---------- Material provided

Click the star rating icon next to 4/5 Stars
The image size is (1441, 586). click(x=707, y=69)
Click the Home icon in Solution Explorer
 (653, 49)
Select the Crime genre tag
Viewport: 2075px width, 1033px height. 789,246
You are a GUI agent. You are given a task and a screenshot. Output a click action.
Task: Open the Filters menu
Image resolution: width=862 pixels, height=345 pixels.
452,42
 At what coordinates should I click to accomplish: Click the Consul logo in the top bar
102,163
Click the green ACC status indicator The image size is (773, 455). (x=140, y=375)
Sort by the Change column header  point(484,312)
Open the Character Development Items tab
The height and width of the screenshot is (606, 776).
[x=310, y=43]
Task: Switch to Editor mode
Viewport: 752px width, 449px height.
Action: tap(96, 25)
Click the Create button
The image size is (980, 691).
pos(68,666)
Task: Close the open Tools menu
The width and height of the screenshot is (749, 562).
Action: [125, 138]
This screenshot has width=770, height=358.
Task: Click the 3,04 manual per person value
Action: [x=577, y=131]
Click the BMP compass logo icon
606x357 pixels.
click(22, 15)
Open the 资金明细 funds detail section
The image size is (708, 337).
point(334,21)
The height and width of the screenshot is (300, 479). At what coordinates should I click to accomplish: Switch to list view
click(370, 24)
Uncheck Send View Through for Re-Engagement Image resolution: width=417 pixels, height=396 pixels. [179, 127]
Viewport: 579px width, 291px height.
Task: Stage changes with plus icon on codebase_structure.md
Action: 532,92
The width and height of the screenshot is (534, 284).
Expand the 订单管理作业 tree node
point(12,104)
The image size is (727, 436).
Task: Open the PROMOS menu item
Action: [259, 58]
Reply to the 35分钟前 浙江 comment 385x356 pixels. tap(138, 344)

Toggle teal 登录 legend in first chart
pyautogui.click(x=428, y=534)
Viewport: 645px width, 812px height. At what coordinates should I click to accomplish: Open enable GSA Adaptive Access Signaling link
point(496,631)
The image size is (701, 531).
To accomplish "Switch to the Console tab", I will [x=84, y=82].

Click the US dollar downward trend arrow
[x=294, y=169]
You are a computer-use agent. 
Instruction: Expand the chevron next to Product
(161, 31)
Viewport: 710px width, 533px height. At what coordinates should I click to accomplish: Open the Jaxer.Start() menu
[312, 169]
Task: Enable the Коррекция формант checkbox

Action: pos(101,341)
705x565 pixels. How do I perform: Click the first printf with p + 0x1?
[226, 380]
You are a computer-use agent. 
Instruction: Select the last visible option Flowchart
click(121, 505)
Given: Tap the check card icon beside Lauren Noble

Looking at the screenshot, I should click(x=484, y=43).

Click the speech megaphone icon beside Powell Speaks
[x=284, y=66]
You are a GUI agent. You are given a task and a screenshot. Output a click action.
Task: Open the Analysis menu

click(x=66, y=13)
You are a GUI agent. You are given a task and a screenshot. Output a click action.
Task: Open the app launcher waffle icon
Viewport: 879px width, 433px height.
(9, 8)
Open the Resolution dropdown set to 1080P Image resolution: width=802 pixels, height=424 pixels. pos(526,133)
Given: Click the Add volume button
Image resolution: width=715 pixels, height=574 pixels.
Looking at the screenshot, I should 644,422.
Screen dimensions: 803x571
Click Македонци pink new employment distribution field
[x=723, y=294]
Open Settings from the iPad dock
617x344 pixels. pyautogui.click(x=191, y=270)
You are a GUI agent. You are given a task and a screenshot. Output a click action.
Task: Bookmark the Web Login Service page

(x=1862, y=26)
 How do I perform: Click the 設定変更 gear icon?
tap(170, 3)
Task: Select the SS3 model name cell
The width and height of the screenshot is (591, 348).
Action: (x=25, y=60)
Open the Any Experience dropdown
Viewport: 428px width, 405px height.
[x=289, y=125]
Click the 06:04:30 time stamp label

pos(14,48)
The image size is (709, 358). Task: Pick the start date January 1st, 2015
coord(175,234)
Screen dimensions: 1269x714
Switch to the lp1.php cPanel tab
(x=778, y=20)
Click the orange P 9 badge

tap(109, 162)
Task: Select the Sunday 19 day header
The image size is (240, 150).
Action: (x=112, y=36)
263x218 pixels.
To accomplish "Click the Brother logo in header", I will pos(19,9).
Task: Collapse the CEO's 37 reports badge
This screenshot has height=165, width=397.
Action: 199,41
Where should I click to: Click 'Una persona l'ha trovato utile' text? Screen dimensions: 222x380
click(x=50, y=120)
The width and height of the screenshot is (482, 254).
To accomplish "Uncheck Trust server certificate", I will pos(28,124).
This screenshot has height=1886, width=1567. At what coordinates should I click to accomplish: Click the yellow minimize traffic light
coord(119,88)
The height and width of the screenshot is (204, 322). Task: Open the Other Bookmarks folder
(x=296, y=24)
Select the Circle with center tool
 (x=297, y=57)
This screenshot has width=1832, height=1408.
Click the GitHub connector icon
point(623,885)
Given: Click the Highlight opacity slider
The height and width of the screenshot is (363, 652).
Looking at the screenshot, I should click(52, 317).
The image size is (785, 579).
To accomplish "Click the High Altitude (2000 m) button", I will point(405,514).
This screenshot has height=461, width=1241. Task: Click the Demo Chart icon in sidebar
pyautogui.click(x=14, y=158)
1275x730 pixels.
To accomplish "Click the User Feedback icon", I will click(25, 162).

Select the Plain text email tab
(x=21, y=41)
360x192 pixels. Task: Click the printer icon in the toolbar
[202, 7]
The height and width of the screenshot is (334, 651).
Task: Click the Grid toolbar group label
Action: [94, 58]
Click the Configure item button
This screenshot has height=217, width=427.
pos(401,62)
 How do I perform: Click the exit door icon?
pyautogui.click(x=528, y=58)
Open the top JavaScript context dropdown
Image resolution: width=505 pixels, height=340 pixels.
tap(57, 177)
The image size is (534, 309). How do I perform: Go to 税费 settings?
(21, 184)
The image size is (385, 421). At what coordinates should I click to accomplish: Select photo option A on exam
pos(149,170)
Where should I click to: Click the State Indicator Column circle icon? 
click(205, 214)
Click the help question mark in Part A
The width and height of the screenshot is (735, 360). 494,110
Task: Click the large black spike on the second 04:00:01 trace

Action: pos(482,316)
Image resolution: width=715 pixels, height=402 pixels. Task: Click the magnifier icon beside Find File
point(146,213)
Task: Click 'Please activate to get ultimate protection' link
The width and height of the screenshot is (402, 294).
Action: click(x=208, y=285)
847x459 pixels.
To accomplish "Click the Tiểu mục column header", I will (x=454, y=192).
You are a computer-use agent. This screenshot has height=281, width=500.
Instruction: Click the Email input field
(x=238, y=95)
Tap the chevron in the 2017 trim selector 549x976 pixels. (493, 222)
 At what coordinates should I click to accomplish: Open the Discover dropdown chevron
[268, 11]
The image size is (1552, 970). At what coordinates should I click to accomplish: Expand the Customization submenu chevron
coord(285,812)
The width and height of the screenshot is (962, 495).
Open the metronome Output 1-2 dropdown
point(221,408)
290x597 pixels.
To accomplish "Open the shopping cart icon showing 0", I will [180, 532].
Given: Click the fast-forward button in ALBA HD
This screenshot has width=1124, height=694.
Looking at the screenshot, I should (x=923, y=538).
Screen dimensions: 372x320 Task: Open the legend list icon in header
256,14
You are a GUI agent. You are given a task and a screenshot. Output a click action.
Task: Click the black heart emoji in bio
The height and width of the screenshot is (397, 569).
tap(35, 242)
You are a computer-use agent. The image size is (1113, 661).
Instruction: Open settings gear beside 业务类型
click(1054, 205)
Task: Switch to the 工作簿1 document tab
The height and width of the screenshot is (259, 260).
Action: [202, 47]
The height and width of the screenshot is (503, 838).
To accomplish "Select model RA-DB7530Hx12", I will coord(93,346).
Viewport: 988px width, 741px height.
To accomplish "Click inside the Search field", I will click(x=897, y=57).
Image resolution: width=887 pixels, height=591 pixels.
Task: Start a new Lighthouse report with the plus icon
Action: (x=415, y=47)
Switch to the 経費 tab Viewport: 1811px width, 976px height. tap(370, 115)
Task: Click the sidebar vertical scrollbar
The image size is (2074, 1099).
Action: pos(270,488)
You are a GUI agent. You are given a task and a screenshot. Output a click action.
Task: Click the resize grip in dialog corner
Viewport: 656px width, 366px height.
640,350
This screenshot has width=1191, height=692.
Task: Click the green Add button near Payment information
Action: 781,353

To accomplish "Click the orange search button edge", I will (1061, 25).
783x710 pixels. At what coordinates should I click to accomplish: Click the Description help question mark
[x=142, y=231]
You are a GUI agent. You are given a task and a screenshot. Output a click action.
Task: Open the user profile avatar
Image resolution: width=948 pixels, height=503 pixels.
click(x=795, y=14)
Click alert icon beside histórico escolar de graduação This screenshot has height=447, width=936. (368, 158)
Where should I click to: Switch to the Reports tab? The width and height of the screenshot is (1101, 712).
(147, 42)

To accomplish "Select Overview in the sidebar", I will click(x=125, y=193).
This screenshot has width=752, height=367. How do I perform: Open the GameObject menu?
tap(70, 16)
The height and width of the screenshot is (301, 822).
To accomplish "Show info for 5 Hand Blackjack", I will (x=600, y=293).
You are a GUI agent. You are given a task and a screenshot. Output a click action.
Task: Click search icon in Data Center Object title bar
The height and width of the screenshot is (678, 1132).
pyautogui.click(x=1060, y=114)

--------------------

| Aim |
Which lines in the items above contain the word "first"? Show each of those lines in full, treating uppercase and lowercase as different.

| Output |
Toggle teal 登录 legend in first chart
705x565 pixels. How do I perform: Click the first printf with p + 0x1?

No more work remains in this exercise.